Ma da Duferco si fa notare che “ove il Tribunale ha esaminato nel merito le vicende, ha assolto il prof Gozzi e il dottor Croci con formula formula piena”. E “in conseguenza di tali decisioni assolutorie, il Tribunale ha poi considerato estinta l’azione del pubblico ministero per il decorrere del tempo rispetto ad altri capi di imputazione, senza scendere nell’esame de merito degli stessi”.

I LEGAMI TRA DUFERCO E LA CINA

Il Foglio sminuisce, anzi non fa proprio accenno, alle cineserie della proprietà di Duferco, il gruppo guidato da Gozzi. Eppure il Foglio è il quotidiano cartaceo più anti Cina in Italia, come testimoniano ad esempio le inchieste e gli approfondimenti di Giulia Pompili.

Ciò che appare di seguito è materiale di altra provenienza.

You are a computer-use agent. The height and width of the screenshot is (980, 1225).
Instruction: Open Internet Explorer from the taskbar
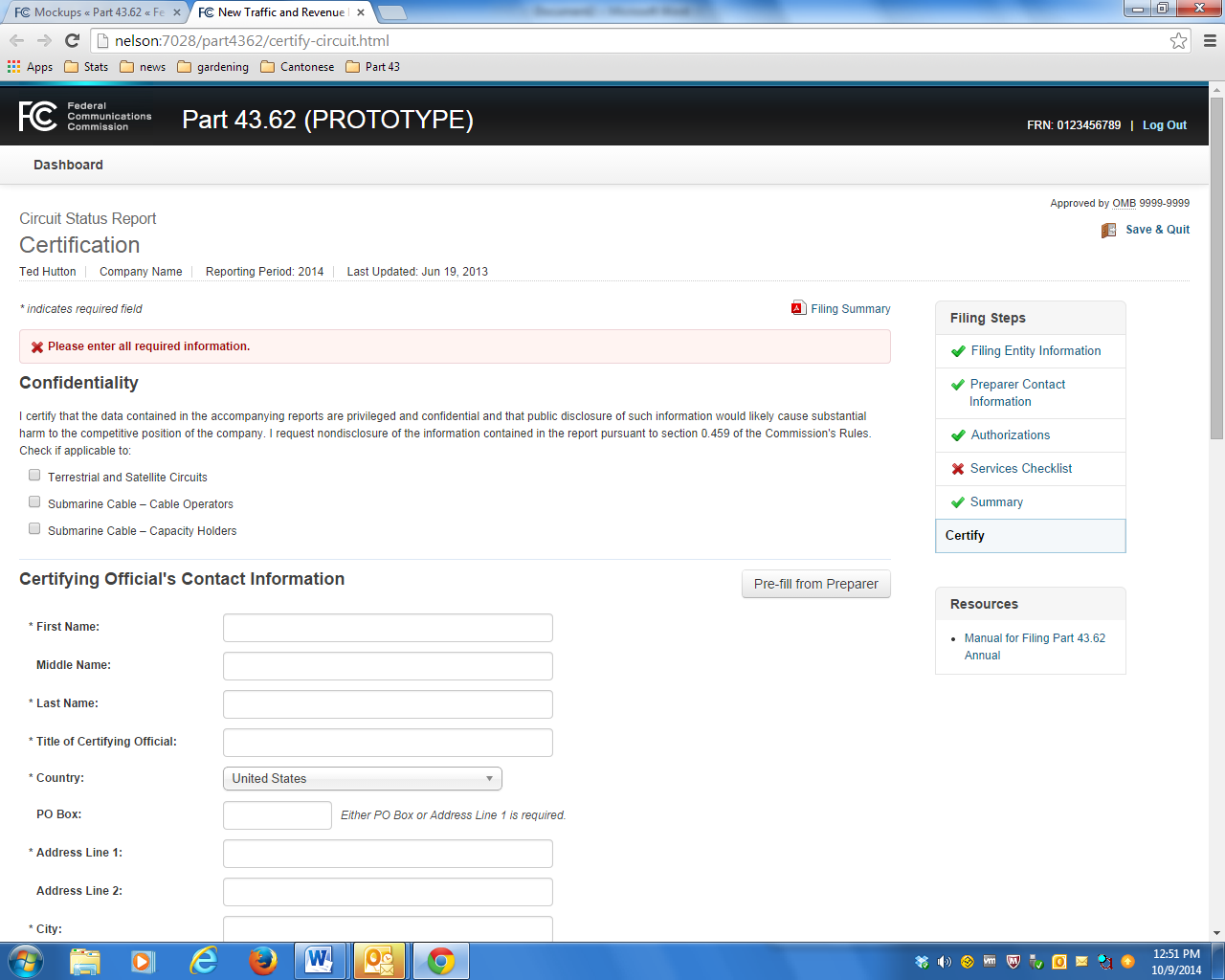pyautogui.click(x=203, y=960)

In un articolo di Milano Finanza del 2014, si legge: “Il 51% Duferco alla cinese Hebei. Per la maggioranza della società di trading di acciaio hanno pagato 400 mln $. L’acquisizione consentirà al colosso asiatico di controbilanciare l’eccesso di offerta produttiva domestica. Il ceo del gruppo svizzero-italiano, Gozzi: i soci resteranno e il management non cambierà”.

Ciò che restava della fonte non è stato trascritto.